What to do — Keep to one stretch of the data below, the lines from the one with "Política de Privacidade (983, 1808)" up to and including the one with "Kong Leamington (166, 606)", and return that stretch exactly.

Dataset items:
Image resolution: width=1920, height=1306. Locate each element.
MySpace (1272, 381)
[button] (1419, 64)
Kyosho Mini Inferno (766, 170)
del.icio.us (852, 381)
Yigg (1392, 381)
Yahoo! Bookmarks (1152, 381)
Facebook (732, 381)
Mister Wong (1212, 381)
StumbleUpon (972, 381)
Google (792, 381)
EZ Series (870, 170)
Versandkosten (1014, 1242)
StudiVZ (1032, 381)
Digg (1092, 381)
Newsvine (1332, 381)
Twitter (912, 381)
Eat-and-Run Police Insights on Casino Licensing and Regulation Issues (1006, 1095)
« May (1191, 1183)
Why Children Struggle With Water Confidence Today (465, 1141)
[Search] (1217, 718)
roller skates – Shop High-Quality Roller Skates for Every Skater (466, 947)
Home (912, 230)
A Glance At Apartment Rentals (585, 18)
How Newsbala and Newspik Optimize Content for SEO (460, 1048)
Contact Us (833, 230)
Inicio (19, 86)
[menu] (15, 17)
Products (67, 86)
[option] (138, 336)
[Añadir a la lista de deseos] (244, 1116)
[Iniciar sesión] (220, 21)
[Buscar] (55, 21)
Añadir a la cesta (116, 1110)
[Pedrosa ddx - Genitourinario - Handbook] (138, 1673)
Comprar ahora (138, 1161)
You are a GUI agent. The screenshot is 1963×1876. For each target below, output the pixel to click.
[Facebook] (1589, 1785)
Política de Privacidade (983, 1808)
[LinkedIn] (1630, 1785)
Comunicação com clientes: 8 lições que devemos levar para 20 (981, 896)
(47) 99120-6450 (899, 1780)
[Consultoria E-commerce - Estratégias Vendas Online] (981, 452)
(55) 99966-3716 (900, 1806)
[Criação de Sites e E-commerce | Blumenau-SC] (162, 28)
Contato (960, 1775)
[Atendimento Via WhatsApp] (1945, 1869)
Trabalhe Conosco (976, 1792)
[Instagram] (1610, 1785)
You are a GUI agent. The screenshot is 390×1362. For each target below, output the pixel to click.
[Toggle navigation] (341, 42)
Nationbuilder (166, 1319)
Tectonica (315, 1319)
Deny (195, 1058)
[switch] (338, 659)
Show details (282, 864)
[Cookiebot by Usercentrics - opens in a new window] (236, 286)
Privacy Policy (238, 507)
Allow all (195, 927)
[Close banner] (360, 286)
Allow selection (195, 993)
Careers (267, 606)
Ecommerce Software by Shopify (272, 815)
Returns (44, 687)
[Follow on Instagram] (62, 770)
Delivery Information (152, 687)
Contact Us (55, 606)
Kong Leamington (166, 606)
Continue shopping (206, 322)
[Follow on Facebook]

Response area —
Política de Privacidade (983, 1808)
[LinkedIn] (1630, 1785)
Comunicação com clientes: 8 lições que devemos levar para 20 (981, 896)
(47) 99120-6450 (899, 1780)
[Consultoria E-commerce - Estratégias Vendas Online] (981, 452)
(55) 99966-3716 (900, 1806)
[Criação de Sites e E-commerce | Blumenau-SC] (162, 28)
Contato (960, 1775)
[Atendimento Via WhatsApp] (1945, 1869)
Trabalhe Conosco (976, 1792)
[Instagram] (1610, 1785)
You are a GUI agent. The screenshot is 390×1362. For each target below, output the pixel to click.
[Toggle navigation] (341, 42)
Nationbuilder (166, 1319)
Tectonica (315, 1319)
Deny (195, 1058)
[switch] (338, 659)
Show details (282, 864)
[Cookiebot by Usercentrics - opens in a new window] (236, 286)
Privacy Policy (238, 507)
Allow all (195, 927)
[Close banner] (360, 286)
Allow selection (195, 993)
Careers (267, 606)
Ecommerce Software by Shopify (272, 815)
Returns (44, 687)
[Follow on Instagram] (62, 770)
Delivery Information (152, 687)
Contact Us (55, 606)
Kong Leamington (166, 606)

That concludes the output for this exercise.